[mapserver-users] TIFF tiles and indexes

Eichner, Andreas - SID-NLK Andreas.Eichner at sid.sachsen.de
Tue May 6 00:45:39 PDT 2008


Hi Richard,

> The tile was originally a 24 bit JPEG, 5517 x 4889 pixels.

our tiles are RGB images, each 4000x4000 pixels in size. If 8bit mode
looks ugly you could use dithering but if you have the possibility you
might want to use Gimp or the like to manually create an indexed image
with an optimized palette.

> I was concerned about efficiency so I looked at tiles. I used 
> gdal_translate to convert the GIF into a tiled TIFF. This was followed

> by gdaladdo to produce overviews of 8x and 64x decimation.

The size for internal tiling defaults to 256x256 pixels. You might try
smaller sizes with the BLOCKXSIZE/BLOCKYSIZE creation option. Also, you
should probably add more overviews. MapServer always tries to scale
down. So if you have a zoom level lower than 8x MS loads and scales the
full resolution image which might be slow. Since overviews are created
offline you can safely select -r average for scaling and use the fast
nearest neighbor resampler for on-the-fly scaling at runtime.

> The TIFF file is now 29.3Meg.  This compares to the original JPEG of 
> 4.2Meg and the GIF of 14.2Meg.
> Also from what I've read, MapServer is meant to be faster with TIFFs 
> because decoding is easy.

That's right, the fastest thing you can get is an uncompressed TIFF as
long as your storage is fast enough.
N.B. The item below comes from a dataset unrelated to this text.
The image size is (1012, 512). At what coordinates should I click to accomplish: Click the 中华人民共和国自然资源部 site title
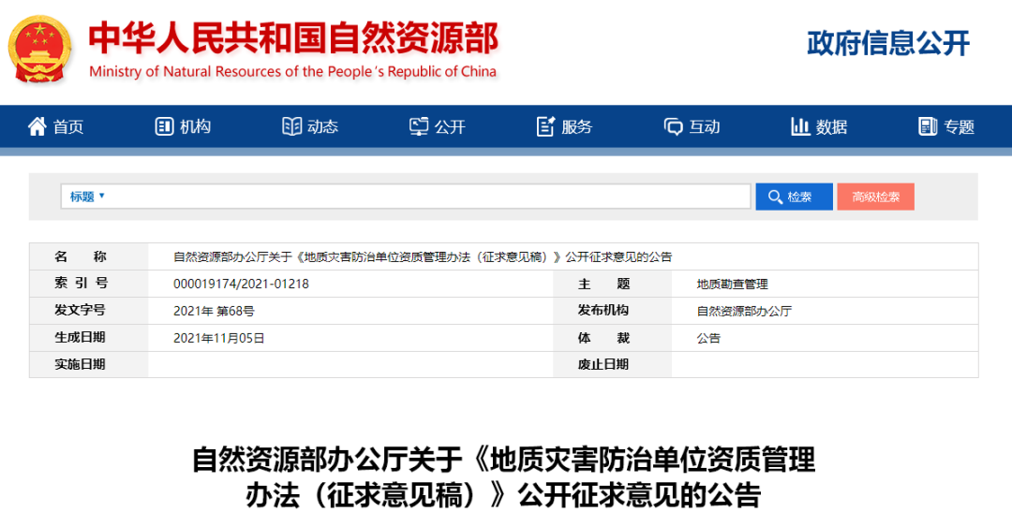pos(293,37)
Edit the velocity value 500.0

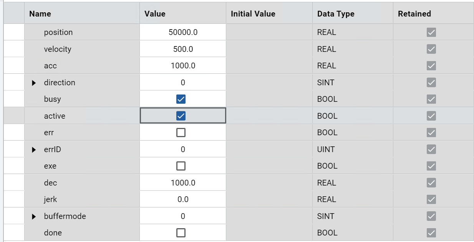pos(183,49)
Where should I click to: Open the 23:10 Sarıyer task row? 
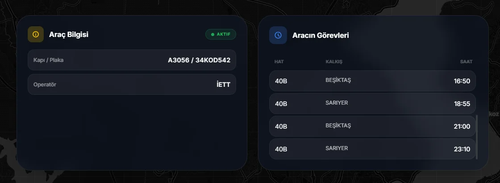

It's basically a tradeoff between
IO time and CPU time. If you have a fast hard drive you can save CPU
cycles by using an uncompressed TIFF but if you load your data from a
floppy you might want to load only as few as possible from it and use
CPU cycles for decompressing. 

> So, is it more efficient to use lots of individual TIFFs (indexed with

> gdaltindex) or just one big tiled TIFF?

As long as possible I would use a single file with internal overviews
and tiling since using external tiles always leads to an index scan,
filename loading and a open-load-close-cycle for every tile. So if you
zoom out MS has to load more and more tiles which is _much_ slower than
simply open a single file, select the best matching overview, load the
appropriate data portion (the internal tiles) and close the file. Note
that TIFFs can not get bigger than 4Gig as long as you have no
BigTIFF-support...

> If I choose individual files, what is a good rule of thumb for optimum

> tile size?

The optimum tile size depends on the raster size MS normally has to
serve. If the size is static you can create tiles in a size that MS has
to touch only 4 files in the worst case before switching to the next
overview layer...
You can go and make your tiles as large as possible (4Gig) but if your
data changes you have to do that again.

> Are there any good utilities for making raster sub-tiles?   Unless I 
> "can't see for looking", I can't see one in the GDAL utility list?

There's a python script "gdal_retile.py" in the GDAL suite.